En nuestra tierra telúrica nadie, medianamente física y mentalmente sano, se habitúa a estas palpitaciones de la tierra. Las más violentas son siempre riesgosas para la vida humana. Pero en fin, que la república está atravesada de Sur a Norte por dos cadenas montañosas: la Sierra Madre Oriental y la Sierra madre Occidental. No ha habido, por estas fechas, nada que lamentar. Sin embargo, me viene a la mente un hecho que viví en CDMX en la segunda mitad de la década de los 80’s, pasado ya el brutal terremoto de Septiembre del 85 que dejó muchos muertos.
La Oficina de Prensa en la que
trabajaba estaba ubicada en el 4º. piso de un edificio de 14, aún en el Primer
Cuadro de la Capital. No recuerdo que horas eran, pero creo que era alrededor
del mediodía. Súbitamente -¿qué movimiento telúrico no es súbito?-, el edificio
comenzó a cimbrarse. Todo mundo corrió hacia las escaleras -los elevadores no
son recomendados en estos casos- buscando la calle.

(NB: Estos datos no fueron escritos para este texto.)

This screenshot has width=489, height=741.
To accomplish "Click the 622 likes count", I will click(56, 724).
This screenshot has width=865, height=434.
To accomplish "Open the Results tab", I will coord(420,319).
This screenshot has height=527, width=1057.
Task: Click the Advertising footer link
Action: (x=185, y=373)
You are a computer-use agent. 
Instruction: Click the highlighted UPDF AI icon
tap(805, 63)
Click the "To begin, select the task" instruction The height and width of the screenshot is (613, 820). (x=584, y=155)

Pero mi amigo tenía a su novia en
el Departamento de Enlace Radial, mientras que yo hacía mis intentos con la
amiga y compañera de ella. Para ir a buscarlas tuvimos que internarnos más en
el edificio, más lejos aún del escape. Cuando llegamos a su cubículo -la tierra
y el inmueble cimbrándose-, la novia de mi amigo, de pie, abrazaba a su amiga
acodada en un escritorio, el rostro contraído y las lágrimas brillando en sus
ojos ateridos de miedo.
-¡Vámonos, vámonos!-, las urgimos,
pero la muchacha que yo pretendía no respondió a nuestros llamados y permaneció
clavada, ahora con el rostro entre las manos, a su asiento. La novia de mi amigo
mantenía el control a pesar de la sismicidad reinante. Cuando se dio cuenta que
su amiga no iba a levantarse nos dijo con absoluta entereza: -No tiene caso que
nos quedemos los cuatro. Váyanse ustedes. Yo me quedo con ella-. Analizada la
situación en frío, y en segundos, atendimos su juiciosa indicación.

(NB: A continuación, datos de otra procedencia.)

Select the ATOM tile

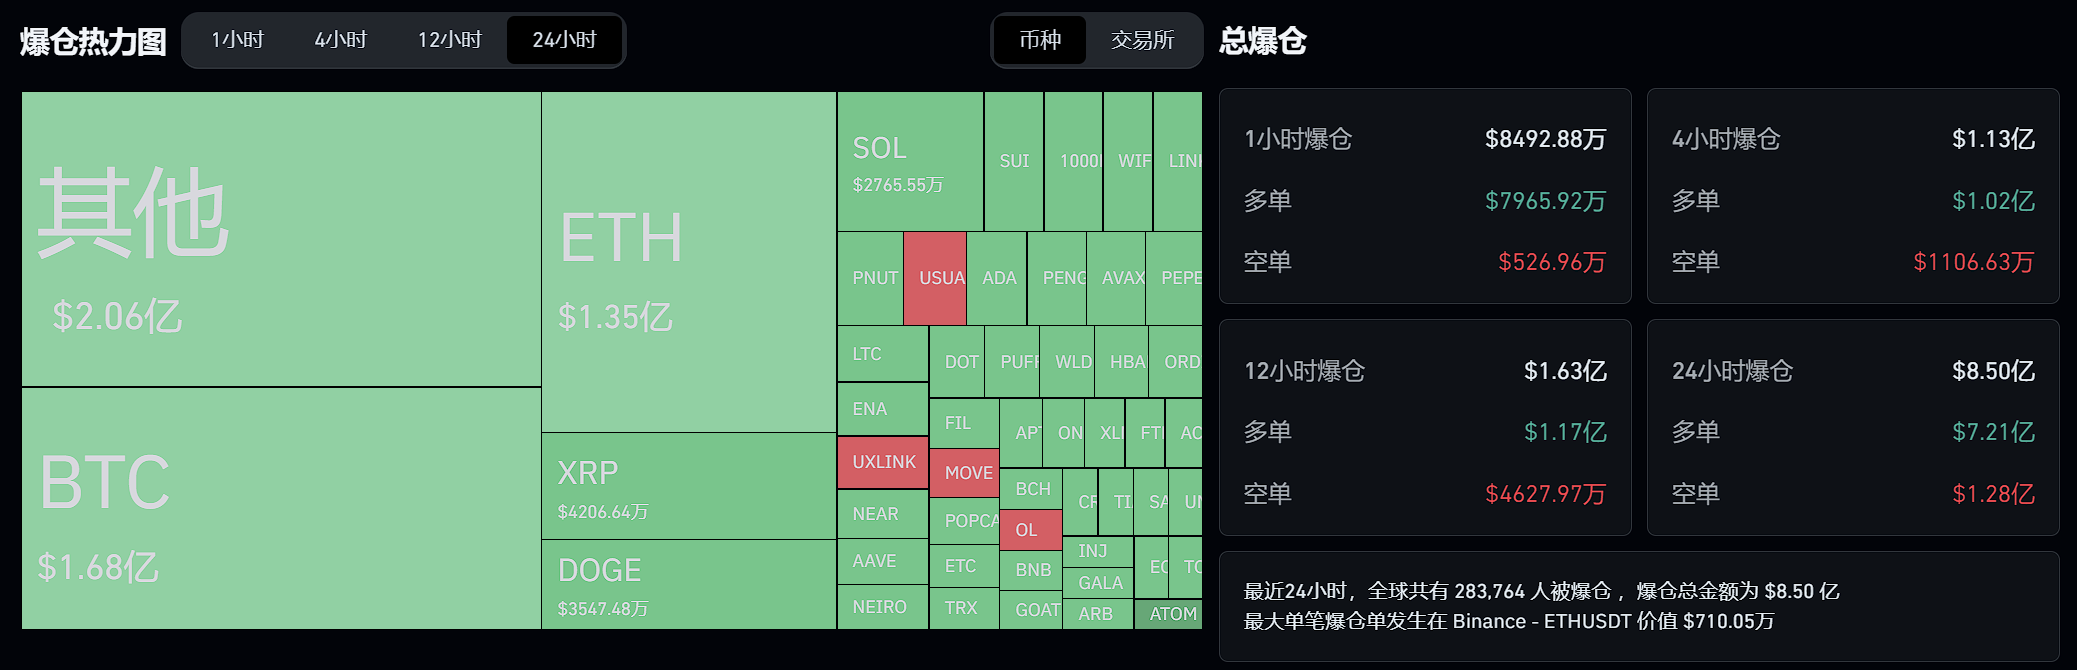1168,614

De dos en dos o de tres en tres
bajamos corriendo los escalones hasta dejar atrás los cuatro pisos que nos
separaban de la avenida y su camellón central. Echamos a correr hasta el
crucero y, para sorpresa nuestra, el Director de Comunicación Social, un señor
de unos 60 años, nos aventajaba en la carrera por considerable distancia, a
nosotros que andábamos a mediados de nuestros 20’s.

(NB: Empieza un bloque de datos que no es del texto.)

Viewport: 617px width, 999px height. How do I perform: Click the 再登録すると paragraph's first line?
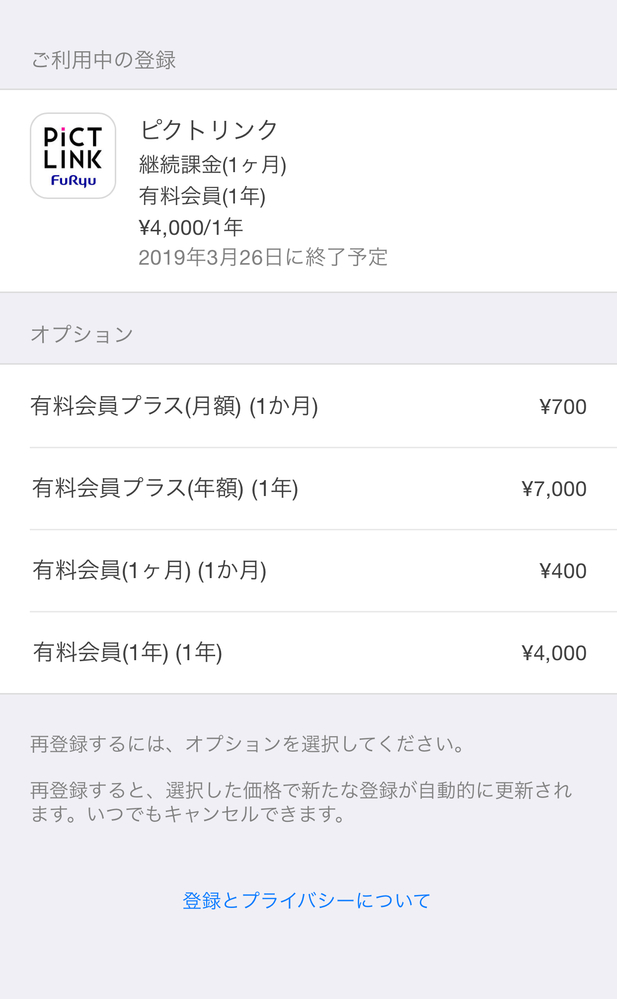(x=300, y=790)
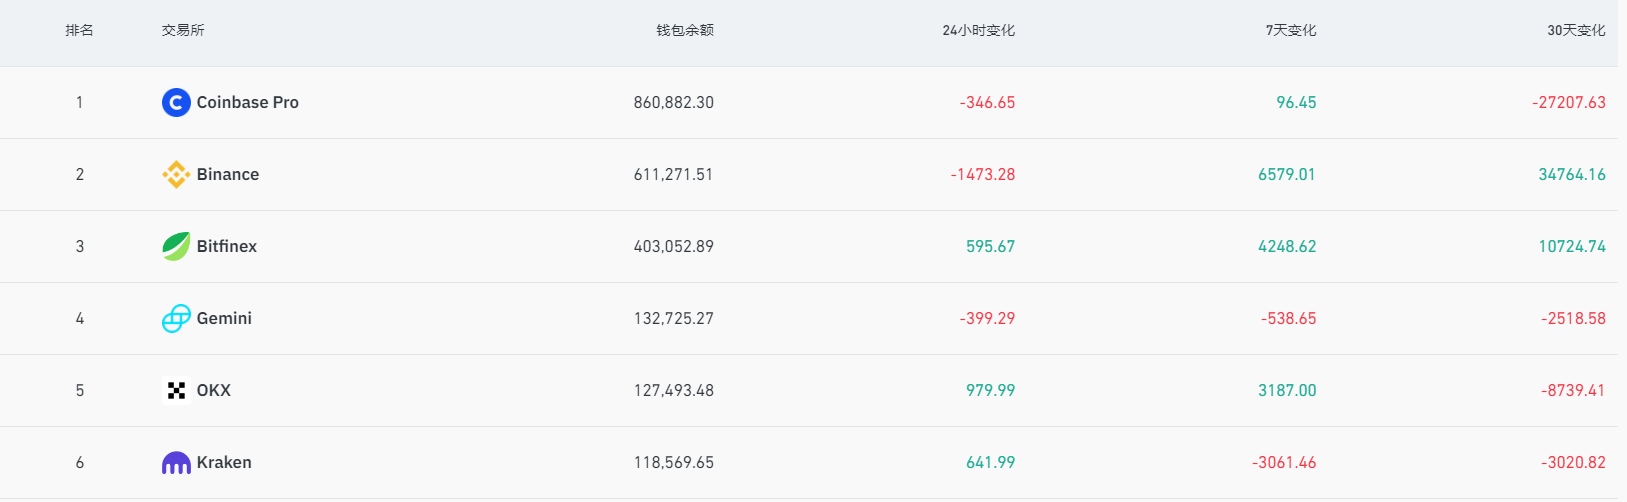The image size is (1627, 502).
Task: Sort by 7天变化 column header
Action: tap(1290, 30)
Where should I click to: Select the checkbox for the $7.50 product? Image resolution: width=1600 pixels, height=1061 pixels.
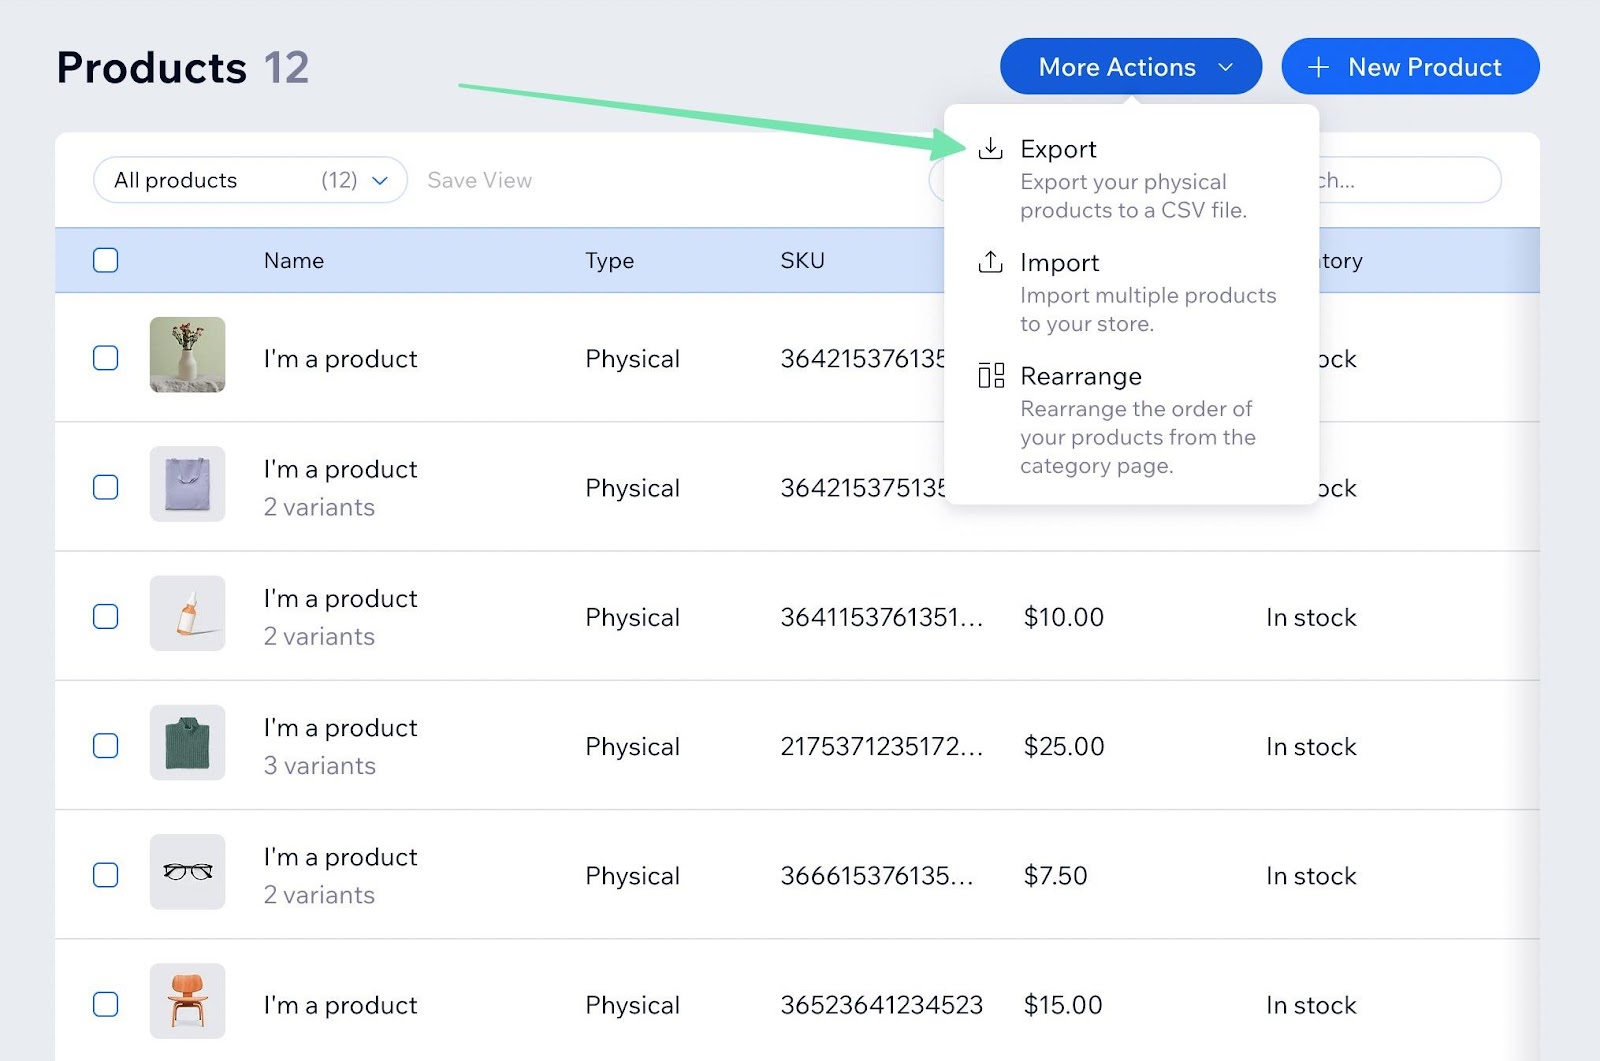pos(106,875)
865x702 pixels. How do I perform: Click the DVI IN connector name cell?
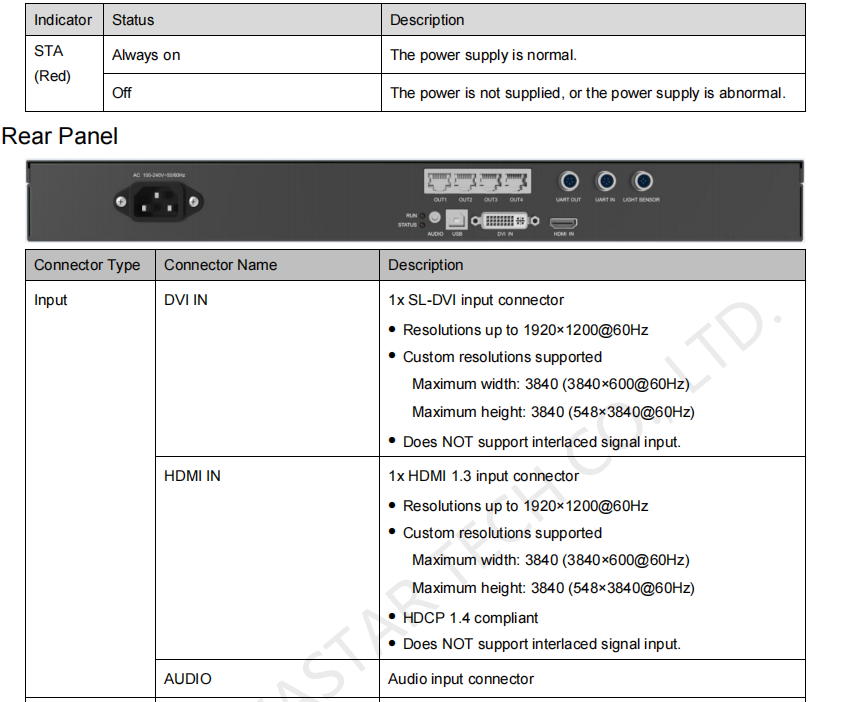[x=186, y=300]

Cuando el sismo pasó, y pasó un
tiempo precautorio considerando las posibles réplicas, volvimos al frente de
nuestro edificio. Sobre la acera de toda la calle, aquí y allá, cristales
rotos, aunque ningún edificio caído. Las autoridades habrían sabido después si
alguno había quedado fracturado, inhabitable. Cuando volvimos a las oficinas,
ellas seguían ahí, inamovibles: una paralizada de miedo y la otra sosteniendo
el clima anímico con absoluta entereza.
Hoy reflexiono sobre ello y me
sorprendo pensando sobre las variadas reacciones posibles del ser humano ante
el peligro. Una, paralizada por el miedo. La otra, entera, solidaria con su
amiga. El resto, prófugos del peligro y del edificio, buscando amparo en el decampado
de la calle, evitando la proximidad de los edificios y los vidrios que caían
sobre las banquetas.
Una lección me quedó clara: de
ninguna manera debe uno paralizarse ante el miedo. Hay que prepararse para la
defensa, la huida o el ataque según sea el peligro que afrontemos. Nada atenta
más contra nosotros mismos que el miedo. Lo que hay que temer es al miedo
mismo, porque inmoviliza y nos convierte en posibles víctimas, cuando, la
experiencia lo demuestra, es posible ponerse a salvo.
Sé que en esta tierra
acalambrada, mientras las placas tectónicas no terminen de acomodarse definitivamente,
los temblores y los terremotos, de diversa intensidad, seguirán ocurriendo. Y
aunque aún no hay manera de predecirlos, nosotros sí que debemos tomar las
medidas que indican las autoridades para minimizar los riesgos. Hay cosas que
sí podemos hacer en caso de un sismo. “Testa y testículos” nos recomendaba
siempre uno de mis maestros. Y tenía razón. Entonces y ahora.